Pour quelques gouttes de plaisir

Preach_Poster_07_Working_Hard_Day_NightPar Saci Gaurasundara das

(d’après une histoire allégorique tirée du Mahabharata. Trad. de l’anglais, Jagadananda das))

 

Une fois, un prince qui se rendait dans la forêt pour chasser, fut attaqué  par un tigre. Le prince tomba de son cheval. N’ayant pas eu le temps  de saisir son arc pour se défendre, il se mit à courir pour sauver sa vie. Soudain, dans sa course effrénée, le prince trébucha sur une racine et fut précipité dans un puits desséché. Dans sa chute, il réussit à s’agripper à deux branches (d’un arbre qui avait poussé dans le puits). Regardant en haut, il constata que le tigre l’attendait au bord du puits. Après un certain temps,  ses yeux s’accoutumant à l’obscurité, il remarqua que deux rats, un noir et un blanc, étaient en train de grignoter lentement la branche à laquelle il s’était agrippée. Il compris alors qu’avant peu de temps celle-ci tomberait au fond du puits.

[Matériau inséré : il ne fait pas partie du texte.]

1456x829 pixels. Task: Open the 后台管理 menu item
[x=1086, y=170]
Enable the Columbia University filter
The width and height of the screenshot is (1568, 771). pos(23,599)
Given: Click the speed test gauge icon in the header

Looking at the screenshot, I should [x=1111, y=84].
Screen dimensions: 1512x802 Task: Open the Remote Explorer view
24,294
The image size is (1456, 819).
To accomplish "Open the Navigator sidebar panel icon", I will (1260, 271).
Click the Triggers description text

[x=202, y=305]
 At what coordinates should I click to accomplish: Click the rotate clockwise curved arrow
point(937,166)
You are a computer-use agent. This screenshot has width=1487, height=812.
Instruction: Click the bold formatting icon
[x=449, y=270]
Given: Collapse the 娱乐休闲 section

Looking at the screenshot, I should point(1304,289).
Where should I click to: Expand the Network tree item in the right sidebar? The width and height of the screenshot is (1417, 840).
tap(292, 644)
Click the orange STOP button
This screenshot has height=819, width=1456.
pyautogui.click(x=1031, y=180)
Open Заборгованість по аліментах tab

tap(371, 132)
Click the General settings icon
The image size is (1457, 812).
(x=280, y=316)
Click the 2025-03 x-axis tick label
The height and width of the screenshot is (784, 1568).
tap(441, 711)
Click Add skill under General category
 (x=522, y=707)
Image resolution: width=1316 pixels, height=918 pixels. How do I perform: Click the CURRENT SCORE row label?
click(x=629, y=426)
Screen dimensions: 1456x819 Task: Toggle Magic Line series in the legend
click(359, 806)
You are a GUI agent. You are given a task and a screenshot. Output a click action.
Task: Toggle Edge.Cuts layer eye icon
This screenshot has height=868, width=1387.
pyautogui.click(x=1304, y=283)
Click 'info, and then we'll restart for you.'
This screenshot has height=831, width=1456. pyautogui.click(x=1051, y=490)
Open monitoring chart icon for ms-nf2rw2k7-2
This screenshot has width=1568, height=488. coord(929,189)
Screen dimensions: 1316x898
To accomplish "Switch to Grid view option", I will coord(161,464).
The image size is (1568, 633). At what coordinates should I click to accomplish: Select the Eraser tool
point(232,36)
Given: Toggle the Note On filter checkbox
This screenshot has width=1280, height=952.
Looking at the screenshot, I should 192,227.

Regardant au fond du puits, le prince découvrit épouvanté que de nombreux serpents s’y trouvaient et il pouvait entendre leurs sifflements. Soudain, sur son visage tomba une goutte de miel que le prince s’empressa avidement de lécher. Elle provenait d’un nid d’abeille qui se trouvait entre les deux branches auxquelles il se tenait. Comme il avait secoué les branches et dérangées les abeilles, celles-ci s’affairaient à le piquer. Mais en même temps, le miel continuait à couler du nid.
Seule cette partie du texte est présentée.